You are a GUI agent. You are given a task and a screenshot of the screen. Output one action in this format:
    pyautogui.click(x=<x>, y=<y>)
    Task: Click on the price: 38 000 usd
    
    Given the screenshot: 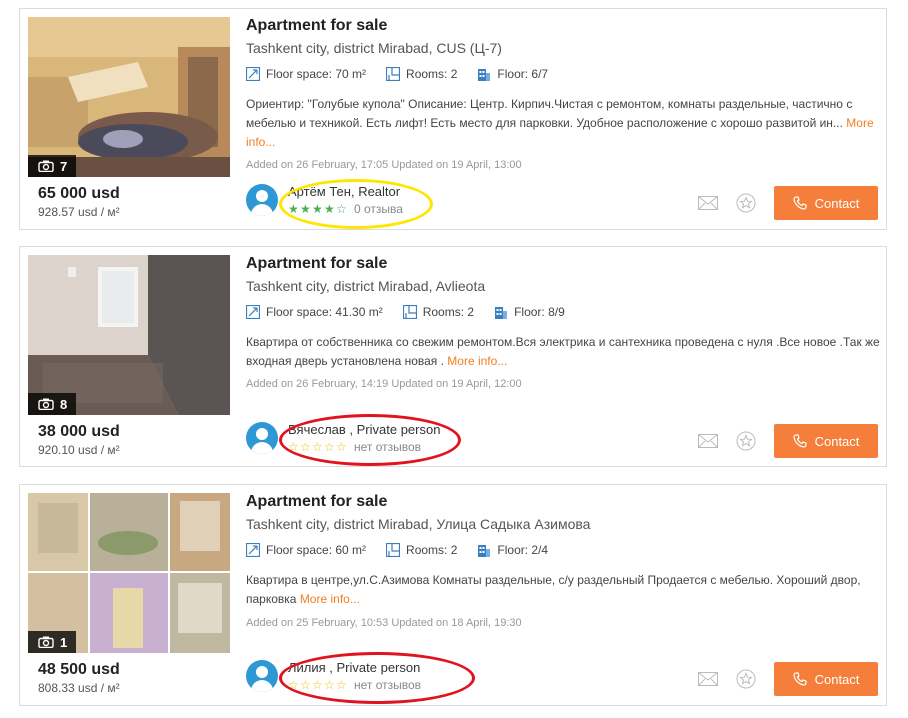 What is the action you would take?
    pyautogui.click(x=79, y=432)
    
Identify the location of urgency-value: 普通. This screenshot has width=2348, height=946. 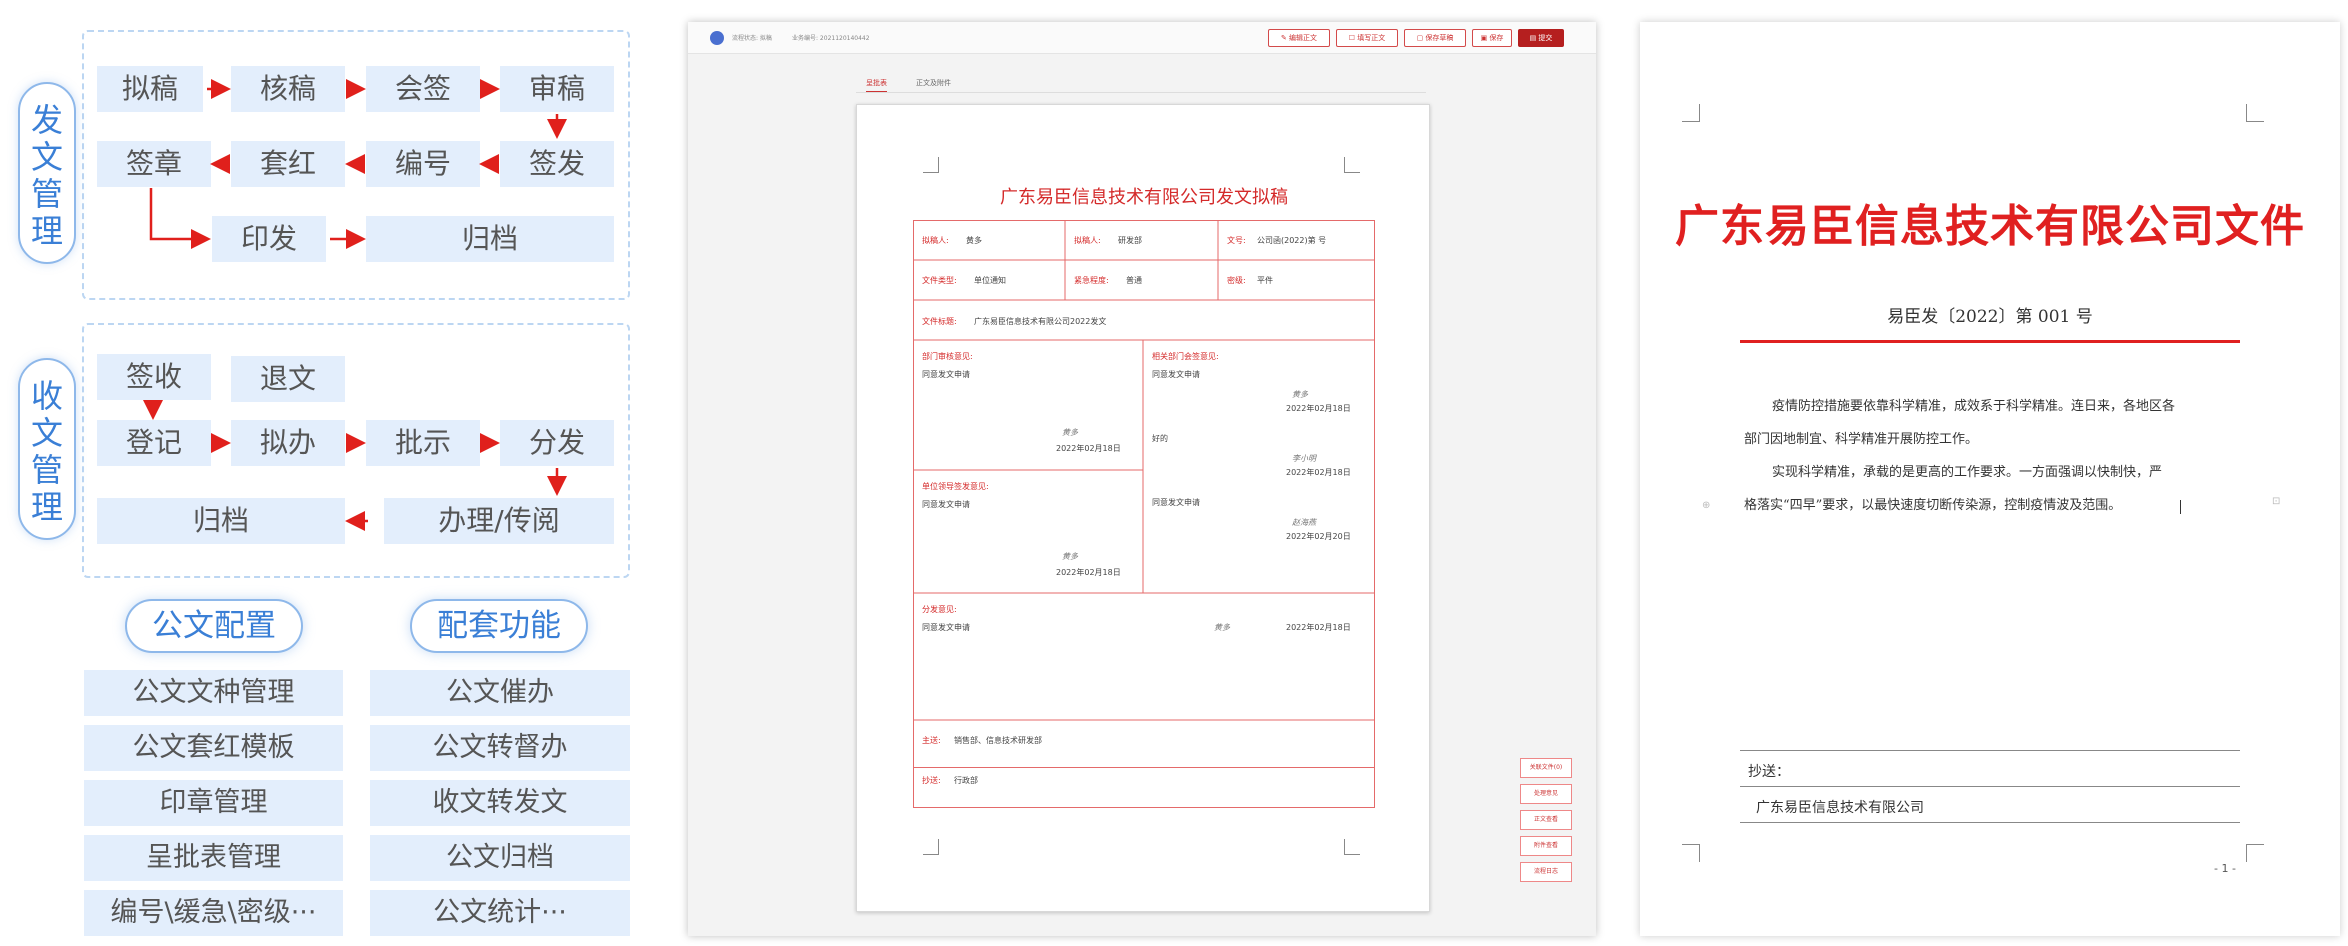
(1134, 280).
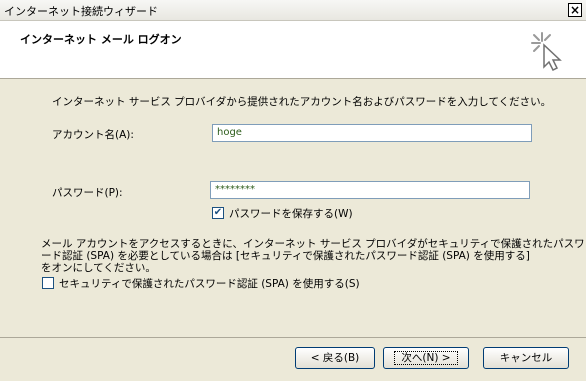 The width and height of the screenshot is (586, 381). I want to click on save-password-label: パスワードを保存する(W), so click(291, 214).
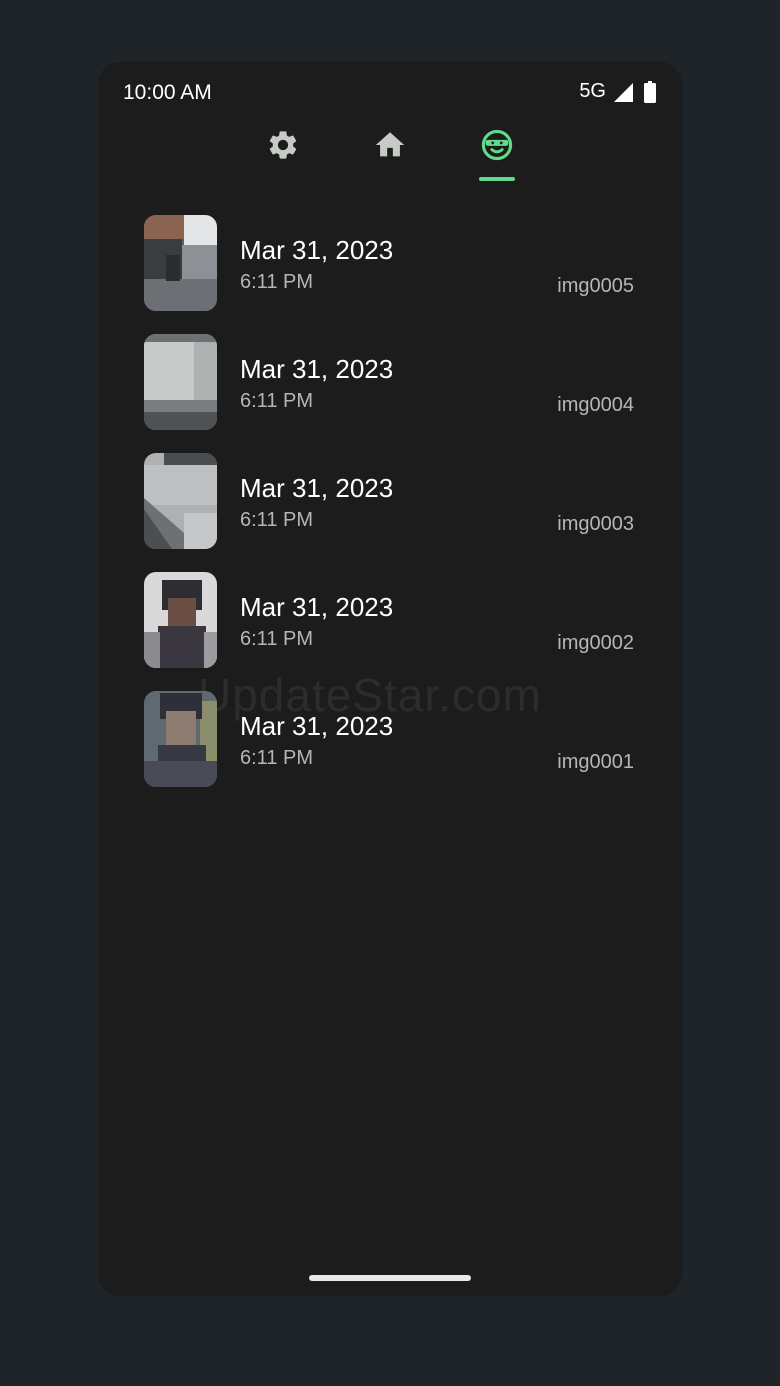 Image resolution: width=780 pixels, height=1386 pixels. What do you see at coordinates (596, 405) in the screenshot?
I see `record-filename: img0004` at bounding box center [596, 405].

——

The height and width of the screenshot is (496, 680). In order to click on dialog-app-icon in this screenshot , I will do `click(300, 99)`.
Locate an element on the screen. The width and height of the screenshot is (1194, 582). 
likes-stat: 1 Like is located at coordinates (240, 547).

——

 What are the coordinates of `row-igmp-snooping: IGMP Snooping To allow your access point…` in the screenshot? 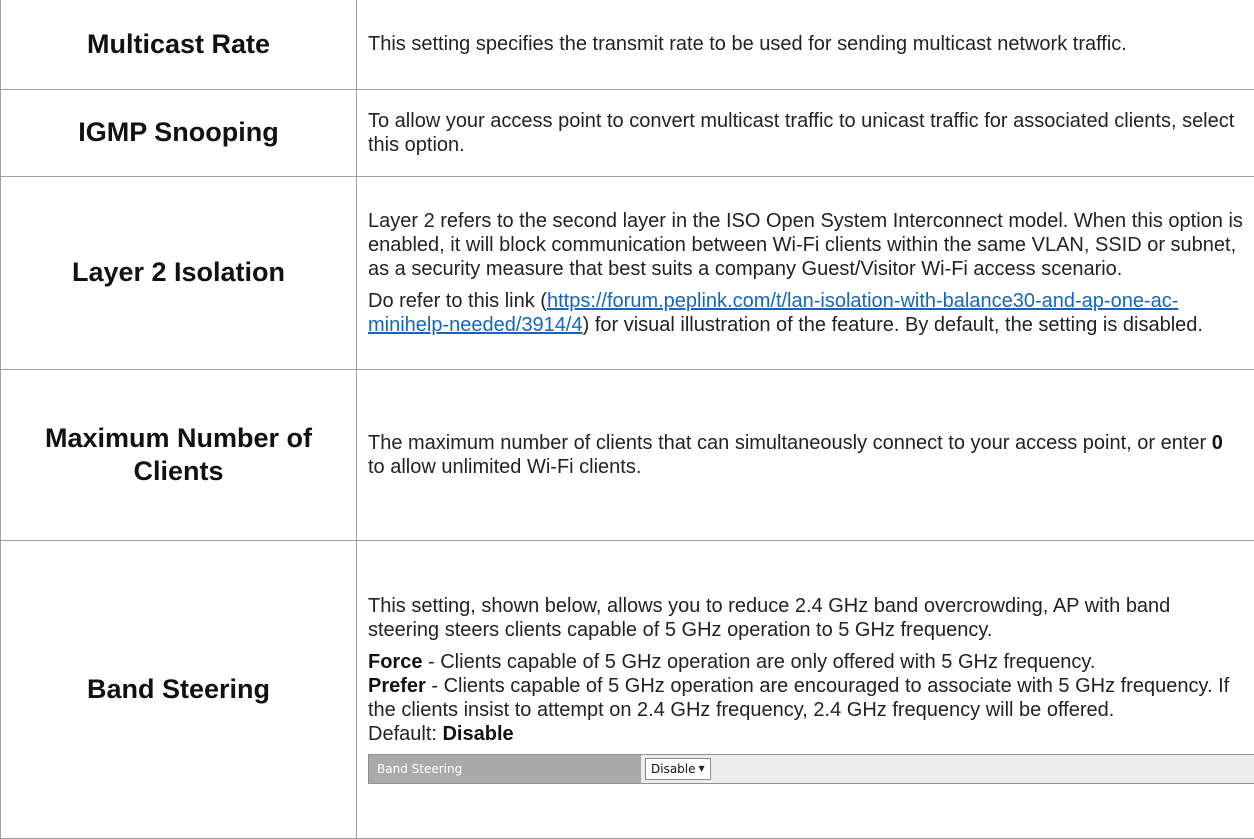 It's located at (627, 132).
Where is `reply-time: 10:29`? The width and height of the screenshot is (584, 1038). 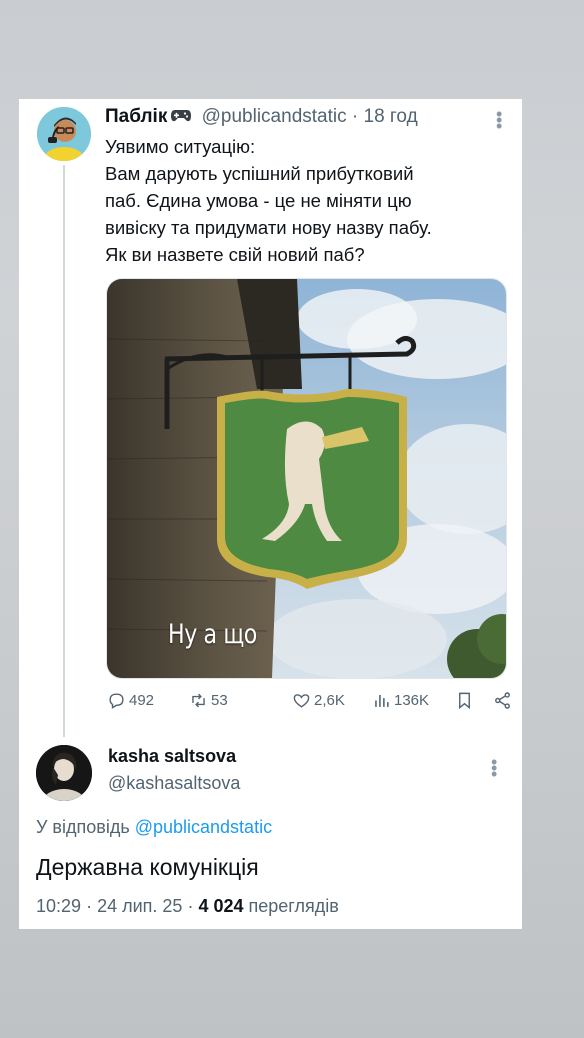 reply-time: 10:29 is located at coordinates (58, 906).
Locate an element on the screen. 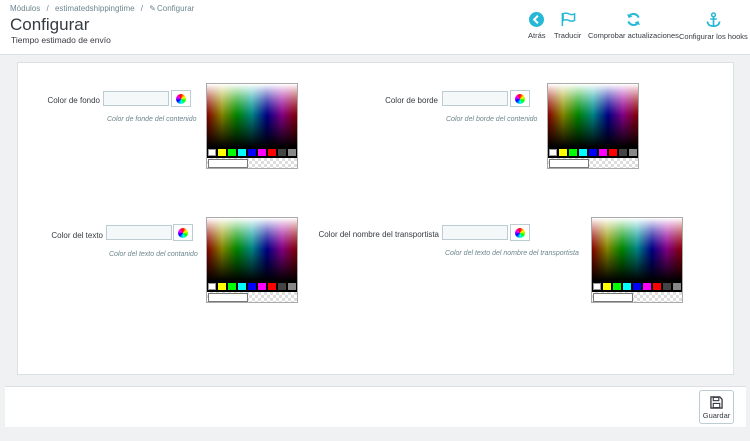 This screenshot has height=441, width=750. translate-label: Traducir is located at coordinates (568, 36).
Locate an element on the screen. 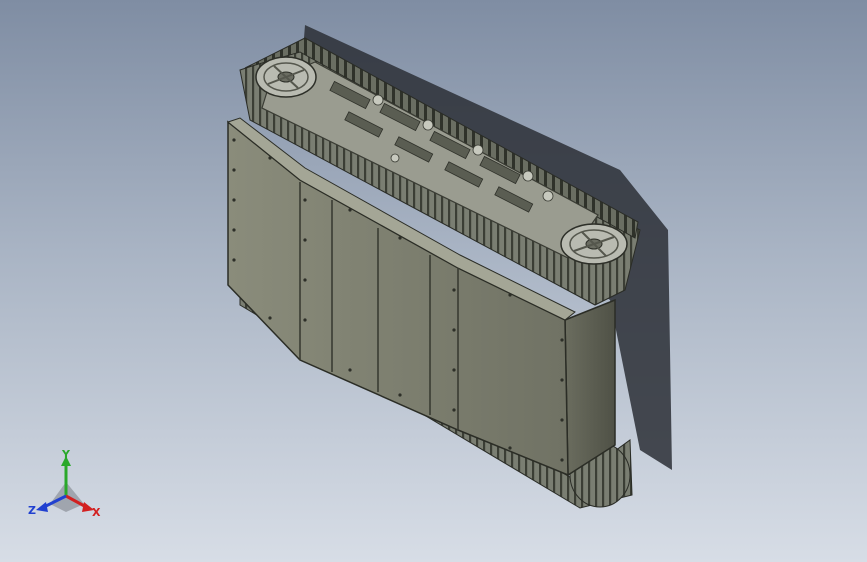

——

### Assigned task
Arrange the items as a two-column CSV with the headers item and answer, one row per item, placing each value in a single quoted field with any line breaks turned into spaces. Begin at the line that contains "Locate an element on the screen. The" and stop after the line that contains "likes-stat: 1 Like".

### Solved exercise
item,answer
"Locate an element on the screen. The width and height of the screenshot is (1194, 582).","likes-stat: 1 Like is located at coordinates (240, 547)."